The mid-term elections are only one year away. Talking of anniversaries, we shall then be commemorating the centenary of the armistice that ended the carnage of WWI. Assuming we will have escaped a nuclear exchange with Little Rocket Man, we shall have a better idea of whether Mr Trump will make the course – and whether Trumponomics works.

Predicting the future, even one or two years hence, is becoming increasingly difficult. My best guess now is that Mr Trump will survive until the end of his (largely chaotic) first term. Whether he would want to be re-elected, aged 74, is another matter. He does not seem to enjoy being President very much; and he may well conclude that he has achieved all he can – especially if, like the Emperor Hadrian, there is a wall named after him for evermore.
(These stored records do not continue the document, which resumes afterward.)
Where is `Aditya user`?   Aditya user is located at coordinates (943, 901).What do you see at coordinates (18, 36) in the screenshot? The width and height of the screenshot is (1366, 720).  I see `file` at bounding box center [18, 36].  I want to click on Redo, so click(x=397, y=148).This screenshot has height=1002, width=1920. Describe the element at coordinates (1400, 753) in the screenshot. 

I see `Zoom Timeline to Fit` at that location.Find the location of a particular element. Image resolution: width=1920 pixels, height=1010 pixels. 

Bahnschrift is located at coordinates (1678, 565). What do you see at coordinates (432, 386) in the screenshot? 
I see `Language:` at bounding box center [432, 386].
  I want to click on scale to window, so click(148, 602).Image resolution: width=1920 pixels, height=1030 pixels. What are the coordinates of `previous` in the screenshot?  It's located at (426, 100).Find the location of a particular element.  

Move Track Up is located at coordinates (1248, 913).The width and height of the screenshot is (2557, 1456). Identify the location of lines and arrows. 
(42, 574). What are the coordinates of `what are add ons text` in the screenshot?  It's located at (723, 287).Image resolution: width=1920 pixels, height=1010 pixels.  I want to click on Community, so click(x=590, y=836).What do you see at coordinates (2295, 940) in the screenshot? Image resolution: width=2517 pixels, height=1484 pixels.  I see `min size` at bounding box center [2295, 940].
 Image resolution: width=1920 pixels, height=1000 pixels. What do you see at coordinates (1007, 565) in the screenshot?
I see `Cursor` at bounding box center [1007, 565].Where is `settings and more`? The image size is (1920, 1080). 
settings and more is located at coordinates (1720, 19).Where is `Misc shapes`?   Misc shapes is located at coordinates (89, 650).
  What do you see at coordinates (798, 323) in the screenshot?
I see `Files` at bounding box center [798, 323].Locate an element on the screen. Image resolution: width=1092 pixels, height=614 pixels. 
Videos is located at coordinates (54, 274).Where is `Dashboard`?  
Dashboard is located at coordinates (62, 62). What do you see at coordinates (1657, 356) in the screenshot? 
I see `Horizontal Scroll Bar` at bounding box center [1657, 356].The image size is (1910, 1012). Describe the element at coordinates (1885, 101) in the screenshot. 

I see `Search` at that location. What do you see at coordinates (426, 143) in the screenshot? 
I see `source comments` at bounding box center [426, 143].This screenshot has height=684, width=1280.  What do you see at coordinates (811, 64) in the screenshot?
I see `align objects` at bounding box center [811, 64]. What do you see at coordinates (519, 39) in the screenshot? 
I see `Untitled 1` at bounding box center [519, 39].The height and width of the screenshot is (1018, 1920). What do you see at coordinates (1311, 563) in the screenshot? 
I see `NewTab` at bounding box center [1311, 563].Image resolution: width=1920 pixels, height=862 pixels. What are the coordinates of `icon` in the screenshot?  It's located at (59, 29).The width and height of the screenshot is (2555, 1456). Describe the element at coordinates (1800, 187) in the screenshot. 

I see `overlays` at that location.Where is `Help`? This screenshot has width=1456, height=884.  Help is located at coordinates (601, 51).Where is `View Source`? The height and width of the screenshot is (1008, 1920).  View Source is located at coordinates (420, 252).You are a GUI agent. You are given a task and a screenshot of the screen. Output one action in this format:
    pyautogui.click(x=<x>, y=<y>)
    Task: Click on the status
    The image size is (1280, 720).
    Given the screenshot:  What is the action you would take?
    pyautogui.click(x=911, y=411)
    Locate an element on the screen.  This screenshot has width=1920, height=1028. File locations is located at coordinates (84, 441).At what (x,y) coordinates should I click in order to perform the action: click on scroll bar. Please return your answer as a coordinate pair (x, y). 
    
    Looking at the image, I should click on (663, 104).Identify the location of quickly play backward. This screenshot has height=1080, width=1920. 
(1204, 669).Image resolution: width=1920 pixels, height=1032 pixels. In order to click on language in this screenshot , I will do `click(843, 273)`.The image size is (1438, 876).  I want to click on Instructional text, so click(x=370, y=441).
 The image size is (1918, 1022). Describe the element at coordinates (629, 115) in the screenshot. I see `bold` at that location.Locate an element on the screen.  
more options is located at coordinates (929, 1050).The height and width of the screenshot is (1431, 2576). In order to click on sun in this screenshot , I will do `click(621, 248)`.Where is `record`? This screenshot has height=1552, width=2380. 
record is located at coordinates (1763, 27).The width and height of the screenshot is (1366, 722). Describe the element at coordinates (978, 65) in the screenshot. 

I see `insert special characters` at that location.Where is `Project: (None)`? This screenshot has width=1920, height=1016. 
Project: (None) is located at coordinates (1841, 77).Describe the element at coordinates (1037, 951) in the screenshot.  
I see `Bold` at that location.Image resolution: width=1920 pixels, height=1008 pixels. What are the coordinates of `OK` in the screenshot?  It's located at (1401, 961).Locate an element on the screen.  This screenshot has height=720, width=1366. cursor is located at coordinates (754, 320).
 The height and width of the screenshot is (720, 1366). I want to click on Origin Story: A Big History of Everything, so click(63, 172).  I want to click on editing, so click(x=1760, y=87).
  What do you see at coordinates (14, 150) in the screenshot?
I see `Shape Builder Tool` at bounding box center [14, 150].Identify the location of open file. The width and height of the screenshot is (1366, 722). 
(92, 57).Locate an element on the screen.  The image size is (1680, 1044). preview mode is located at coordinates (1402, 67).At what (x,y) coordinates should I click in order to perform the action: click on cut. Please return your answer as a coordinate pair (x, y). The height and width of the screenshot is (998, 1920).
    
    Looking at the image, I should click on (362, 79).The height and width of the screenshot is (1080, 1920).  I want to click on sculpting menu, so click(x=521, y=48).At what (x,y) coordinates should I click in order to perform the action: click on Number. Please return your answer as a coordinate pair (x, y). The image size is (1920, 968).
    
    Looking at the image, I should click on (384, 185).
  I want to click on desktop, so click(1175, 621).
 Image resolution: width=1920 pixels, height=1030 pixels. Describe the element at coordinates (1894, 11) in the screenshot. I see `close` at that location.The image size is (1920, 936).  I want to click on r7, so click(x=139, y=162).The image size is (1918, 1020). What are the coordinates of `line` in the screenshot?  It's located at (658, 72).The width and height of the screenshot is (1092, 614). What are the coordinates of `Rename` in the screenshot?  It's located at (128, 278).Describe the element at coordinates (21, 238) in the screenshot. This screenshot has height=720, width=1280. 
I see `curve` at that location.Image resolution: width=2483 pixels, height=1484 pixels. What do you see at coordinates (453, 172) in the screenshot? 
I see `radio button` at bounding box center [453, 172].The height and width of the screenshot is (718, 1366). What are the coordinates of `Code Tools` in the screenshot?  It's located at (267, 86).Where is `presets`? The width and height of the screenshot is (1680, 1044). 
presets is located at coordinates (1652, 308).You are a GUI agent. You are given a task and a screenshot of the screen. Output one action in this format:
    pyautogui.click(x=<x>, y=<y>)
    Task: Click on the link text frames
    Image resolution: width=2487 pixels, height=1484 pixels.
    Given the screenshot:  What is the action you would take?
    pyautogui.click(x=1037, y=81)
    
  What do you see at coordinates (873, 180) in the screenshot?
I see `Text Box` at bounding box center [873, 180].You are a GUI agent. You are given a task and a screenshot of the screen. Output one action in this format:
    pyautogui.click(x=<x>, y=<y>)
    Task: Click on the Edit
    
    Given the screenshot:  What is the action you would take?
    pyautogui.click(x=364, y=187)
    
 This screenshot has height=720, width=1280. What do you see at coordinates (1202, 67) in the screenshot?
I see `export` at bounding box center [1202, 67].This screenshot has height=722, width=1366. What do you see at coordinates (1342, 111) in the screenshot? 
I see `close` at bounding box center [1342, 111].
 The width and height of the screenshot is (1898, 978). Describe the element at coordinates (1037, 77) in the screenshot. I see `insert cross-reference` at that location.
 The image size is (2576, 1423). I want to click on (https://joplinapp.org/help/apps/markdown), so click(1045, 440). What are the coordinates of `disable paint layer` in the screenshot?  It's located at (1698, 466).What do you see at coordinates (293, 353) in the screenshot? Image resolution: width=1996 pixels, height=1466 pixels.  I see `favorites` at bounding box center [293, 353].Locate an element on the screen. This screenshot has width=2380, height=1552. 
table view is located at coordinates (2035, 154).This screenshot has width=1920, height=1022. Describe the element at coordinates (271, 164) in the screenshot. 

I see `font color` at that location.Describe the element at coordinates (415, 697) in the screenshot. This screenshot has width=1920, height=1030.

As for Trumponomics – I suspect it will be remembered more as a stock market phenomenon rather than a coherent and enduring economic policy. But that will be enough to secure Mr Trump an elaborate tomb in Arlington National Cemetery when the day comes.


[i] He is British, educated at Fettes College and Cambridge.

[ii] BBC R4, Tuesday, 07 November 2017.

Victor Hill: Victor is a financial economist, consultant, trainer and writer, with extensive experience in commercial and investment banking and fund management. His career includes stints at JP Morgan, Argyll Investment Management and World Bank IFC.